PROBLEM DETAILS
Extract the entries in their exact form.

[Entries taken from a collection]
☆ ☆ ☆ ☆

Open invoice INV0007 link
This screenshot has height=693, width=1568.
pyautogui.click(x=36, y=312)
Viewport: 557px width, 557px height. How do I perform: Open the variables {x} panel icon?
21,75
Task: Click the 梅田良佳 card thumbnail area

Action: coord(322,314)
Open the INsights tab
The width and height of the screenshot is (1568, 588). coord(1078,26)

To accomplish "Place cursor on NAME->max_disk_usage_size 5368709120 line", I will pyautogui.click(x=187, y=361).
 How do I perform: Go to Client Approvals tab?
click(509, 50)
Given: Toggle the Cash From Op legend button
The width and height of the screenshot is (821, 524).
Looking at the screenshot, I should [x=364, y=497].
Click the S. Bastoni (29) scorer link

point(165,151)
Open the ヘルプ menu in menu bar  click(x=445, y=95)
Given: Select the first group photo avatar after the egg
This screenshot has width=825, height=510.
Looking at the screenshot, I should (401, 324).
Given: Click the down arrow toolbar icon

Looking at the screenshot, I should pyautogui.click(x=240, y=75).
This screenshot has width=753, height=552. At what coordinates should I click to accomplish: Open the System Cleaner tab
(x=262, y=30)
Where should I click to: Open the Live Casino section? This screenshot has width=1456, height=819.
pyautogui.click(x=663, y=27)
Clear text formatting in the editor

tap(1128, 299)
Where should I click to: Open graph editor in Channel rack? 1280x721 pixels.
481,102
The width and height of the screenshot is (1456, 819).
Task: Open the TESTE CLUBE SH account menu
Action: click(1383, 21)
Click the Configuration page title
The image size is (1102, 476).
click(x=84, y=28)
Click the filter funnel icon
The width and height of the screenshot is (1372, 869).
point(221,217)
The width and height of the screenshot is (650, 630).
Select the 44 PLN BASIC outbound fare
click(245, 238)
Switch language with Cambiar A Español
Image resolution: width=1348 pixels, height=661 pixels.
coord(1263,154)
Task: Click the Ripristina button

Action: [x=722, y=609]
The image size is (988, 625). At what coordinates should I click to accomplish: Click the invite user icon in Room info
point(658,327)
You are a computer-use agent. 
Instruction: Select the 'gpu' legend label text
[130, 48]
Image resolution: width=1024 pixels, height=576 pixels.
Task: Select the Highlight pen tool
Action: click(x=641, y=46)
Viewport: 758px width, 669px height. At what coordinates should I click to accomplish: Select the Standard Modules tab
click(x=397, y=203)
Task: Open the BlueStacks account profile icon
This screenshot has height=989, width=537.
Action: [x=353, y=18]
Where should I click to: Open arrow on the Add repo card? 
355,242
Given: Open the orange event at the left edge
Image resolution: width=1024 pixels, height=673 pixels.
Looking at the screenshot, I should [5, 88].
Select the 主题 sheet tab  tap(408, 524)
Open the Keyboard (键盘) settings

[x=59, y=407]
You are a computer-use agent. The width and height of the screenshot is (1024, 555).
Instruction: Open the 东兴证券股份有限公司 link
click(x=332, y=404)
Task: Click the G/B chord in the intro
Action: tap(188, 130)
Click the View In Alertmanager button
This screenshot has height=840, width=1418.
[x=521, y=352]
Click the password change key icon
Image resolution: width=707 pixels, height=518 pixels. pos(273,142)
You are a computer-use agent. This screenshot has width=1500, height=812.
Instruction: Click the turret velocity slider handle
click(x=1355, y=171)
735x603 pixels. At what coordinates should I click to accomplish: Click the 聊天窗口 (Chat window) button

☆ ☆ ☆ ☆

SOLUTION
Open invoice INV0007 link
This screenshot has height=693, width=1568.
pyautogui.click(x=36, y=312)
Viewport: 557px width, 557px height. How do I perform: Open the variables {x} panel icon?
21,75
Task: Click the 梅田良佳 card thumbnail area

Action: coord(322,314)
Open the INsights tab
The width and height of the screenshot is (1568, 588). coord(1078,26)

To accomplish "Place cursor on NAME->max_disk_usage_size 5368709120 line", I will pyautogui.click(x=187, y=361).
 How do I perform: Go to Client Approvals tab?
click(509, 50)
Given: Toggle the Cash From Op legend button
The width and height of the screenshot is (821, 524).
Looking at the screenshot, I should [x=364, y=497].
Click the S. Bastoni (29) scorer link

point(165,151)
Open the ヘルプ menu in menu bar  click(x=445, y=95)
Given: Select the first group photo avatar after the egg
This screenshot has width=825, height=510.
Looking at the screenshot, I should (401, 324).
Given: Click the down arrow toolbar icon

Looking at the screenshot, I should pyautogui.click(x=240, y=75).
This screenshot has width=753, height=552. At what coordinates should I click to accomplish: Open the System Cleaner tab
(x=262, y=30)
Where should I click to: Open the Live Casino section? This screenshot has width=1456, height=819.
pyautogui.click(x=663, y=27)
Clear text formatting in the editor

tap(1128, 299)
Where should I click to: Open graph editor in Channel rack? 1280x721 pixels.
481,102
The width and height of the screenshot is (1456, 819).
Task: Open the TESTE CLUBE SH account menu
Action: click(1383, 21)
Click the Configuration page title
The image size is (1102, 476).
click(x=84, y=28)
Click the filter funnel icon
The width and height of the screenshot is (1372, 869).
point(221,217)
The width and height of the screenshot is (650, 630).
Select the 44 PLN BASIC outbound fare
click(245, 238)
Switch language with Cambiar A Español
Image resolution: width=1348 pixels, height=661 pixels.
coord(1263,154)
Task: Click the Ripristina button

Action: [x=722, y=609]
The image size is (988, 625). At what coordinates should I click to accomplish: Click the invite user icon in Room info
point(658,327)
You are a computer-use agent. 
Instruction: Select the 'gpu' legend label text
[130, 48]
Image resolution: width=1024 pixels, height=576 pixels.
Task: Select the Highlight pen tool
Action: click(x=641, y=46)
Viewport: 758px width, 669px height. At what coordinates should I click to accomplish: Select the Standard Modules tab
click(x=397, y=203)
Task: Open the BlueStacks account profile icon
This screenshot has height=989, width=537.
Action: [x=353, y=18]
Where should I click to: Open arrow on the Add repo card? 
355,242
Given: Open the orange event at the left edge
Image resolution: width=1024 pixels, height=673 pixels.
Looking at the screenshot, I should [5, 88].
Select the 主题 sheet tab  tap(408, 524)
Open the Keyboard (键盘) settings

[x=59, y=407]
You are a computer-use agent. The width and height of the screenshot is (1024, 555).
Instruction: Open the 东兴证券股份有限公司 link
click(x=332, y=404)
Task: Click the G/B chord in the intro
Action: tap(188, 130)
Click the View In Alertmanager button
This screenshot has height=840, width=1418.
[x=521, y=352]
Click the password change key icon
Image resolution: width=707 pixels, height=518 pixels. pos(273,142)
You are a computer-use agent. This screenshot has width=1500, height=812.
Instruction: Click the turret velocity slider handle
click(x=1355, y=171)
735x603 pixels. At what coordinates should I click to accomplish: Click the 聊天窗口 (Chat window) button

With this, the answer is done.